NaN counts in the dataset:
N°Obs                                                        0
2. 1. Avez-vous déjà vu une campagne de produit partage ?    0
4. 3. Avez-vous déjà acheté un produit partage ?             0
6. Les produits de Volvic me rassurent                       0
7. J’ai confiance dans la qualité des produits de Volvic     0
                                                            ..
Genre                                                        0
Situation_familiale                                          0
Niveau_etude                                                 0
Profession                                                   0
Revenu_net_mensuel                                           0
Length: 76, dtype: int64


In [None]:
# Handle NaN values by imputing with the mean
if nan_counts.sum() > 0:
    survey_data = survey_data.fillna(survey_data.mean())

In [None]:

# Define the demographic columns
demographic_columns = ['Genre', 'Profession', 'Situation_familiale', 'Age', 'Niveau_etude']

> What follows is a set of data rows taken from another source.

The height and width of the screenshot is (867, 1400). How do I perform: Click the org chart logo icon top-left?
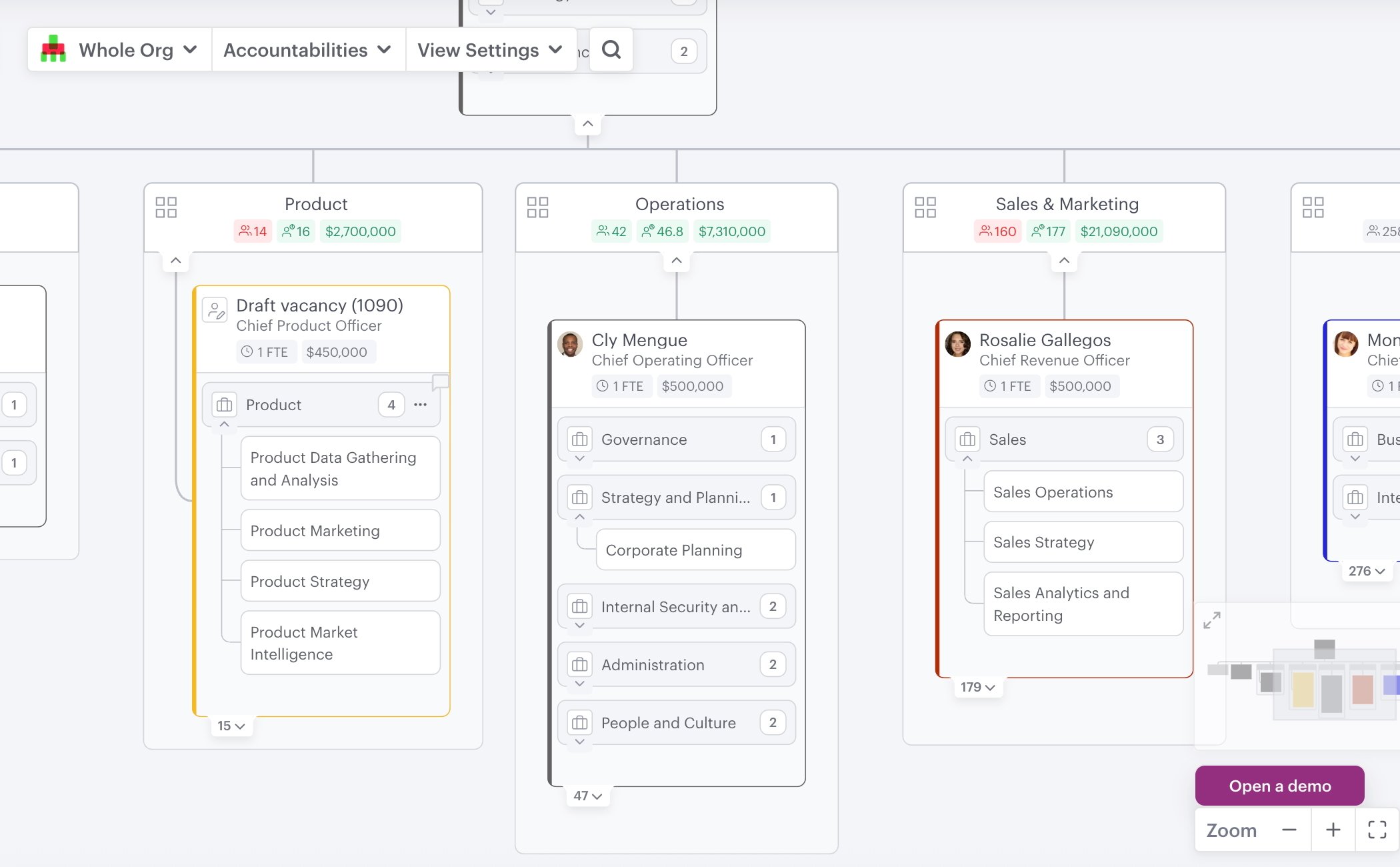tap(54, 49)
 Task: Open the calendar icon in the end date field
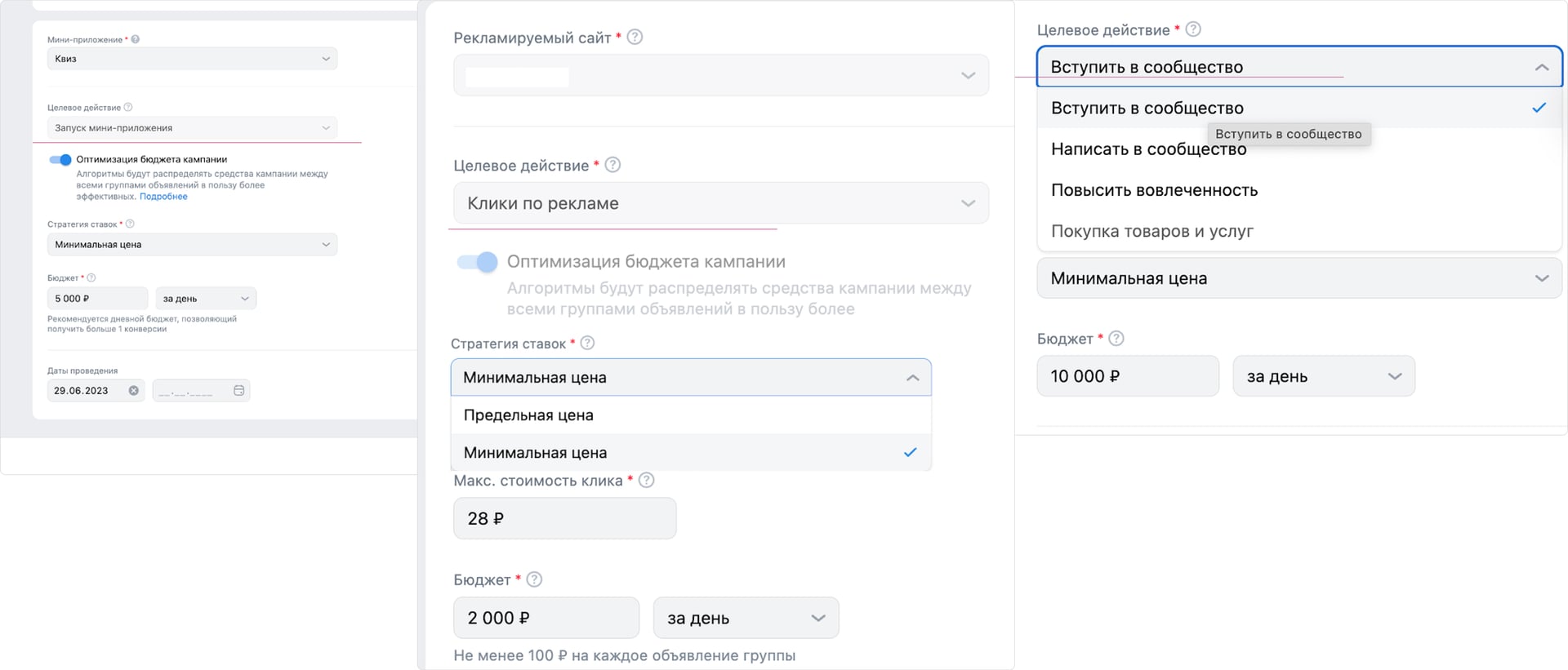pos(239,390)
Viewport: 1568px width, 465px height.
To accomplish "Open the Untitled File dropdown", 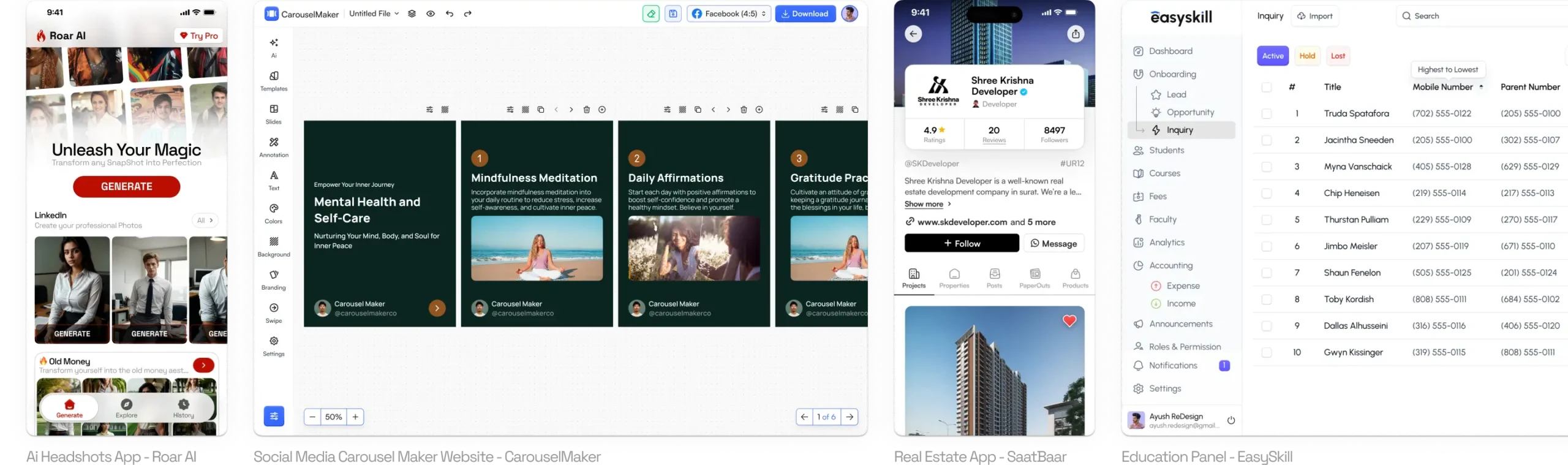I will [374, 13].
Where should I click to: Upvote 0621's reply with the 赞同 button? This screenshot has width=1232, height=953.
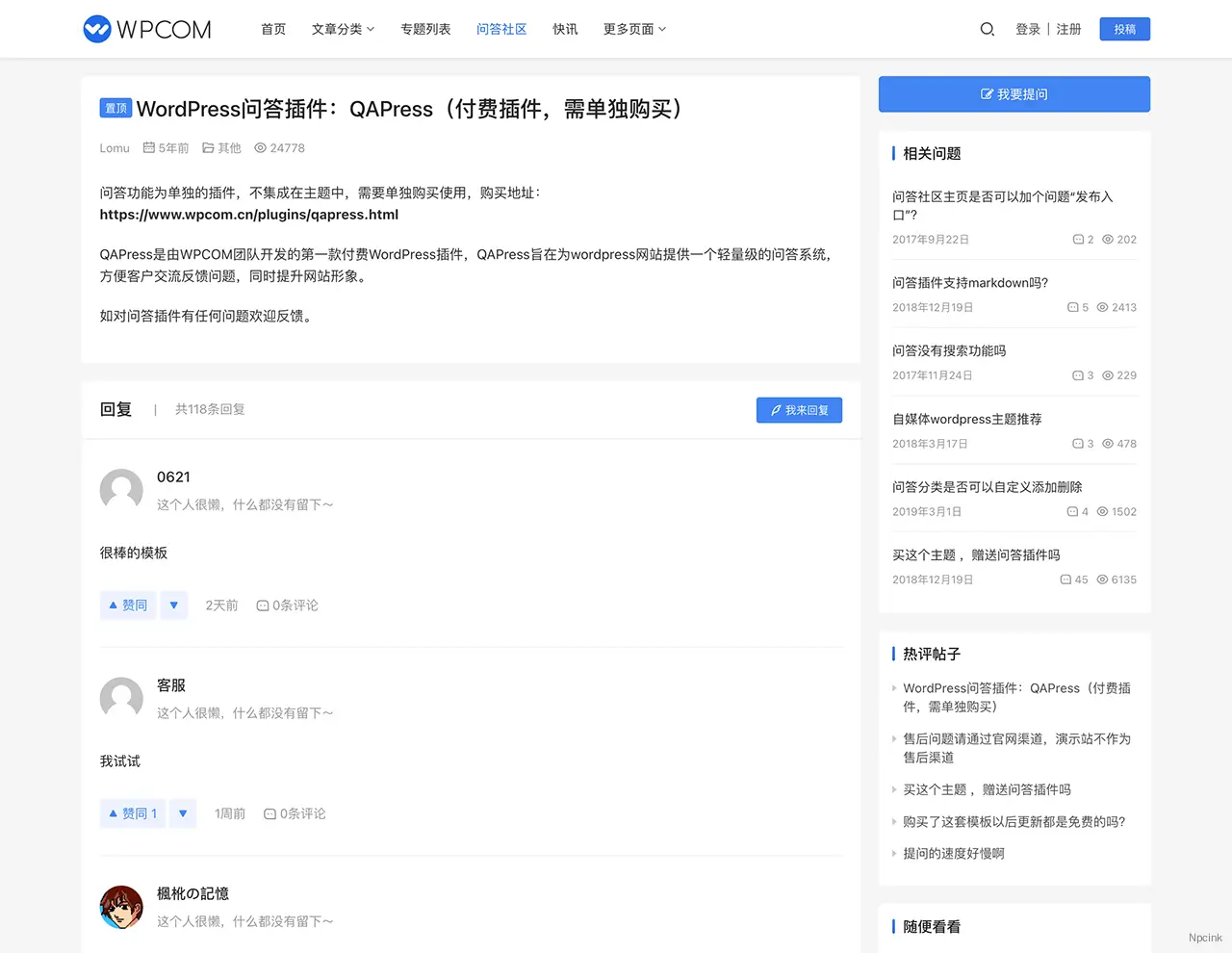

# Identify the question columns
question_columns = [col for col in survey_data.columns if col not in demographic_columns]

# Separate the features and targets
X = survey_data[demographic_columns]
y = survey_data[question_columns]

# Initialize and train a Random Forest regressor on all features
regressor = RandomForestRegressor()
regressor.fit(X, y)

# Number of new individuals to generate
new_individuals_count = 300

In [None]:
# Define quotas for demographic features only
quotas = {
    'Age': {1: 0.08, 2: 0.12, 3: 0.12, 4: 0.13, 5: 0.13, 6: 0.17},
    'Genre': {1: 0.48, 2: 0.52},  # 1: Male, 2: Female
    'Situation_familiale': {1: 0.4, 2: 0.4, 3: 0.2, 4: 0.0},
    'Niveau_etude': {1: 0.0, 2: 0.0, 3: 0.2, 4: 0.23, 5: 0.27, 6: 0.3},
    'Profession': {1: 0.18, 2: 0.12, 3: 0.13, 4: 0.0, 5: 0.15, 6: 0.25, 7: 0.0, 8: 0.12, 9: 0.05}
}

In [None]:
# Function to generate new individuals with specified quotas
def generate_new_individuals(quotas, total_count):
    new_data = {column: [] for column in quotas.keys()}

    for column, column_quotas in quotas.items():
        remaining_count = total_count
        category_counts = []

        for category, proportion in column_quotas.items():
            count = int(total_count * proportion)
            category_counts.append(count)
            remaining_count -= count

        # Adjust the last category to ensure the total count is exactly total_count
        if remaining_count != 0:
            category_counts[-1] += remaining_count

        for i, (category, _) in enumerate(column_quotas.items()):
            new_data[column].extend([category] * category_counts[i])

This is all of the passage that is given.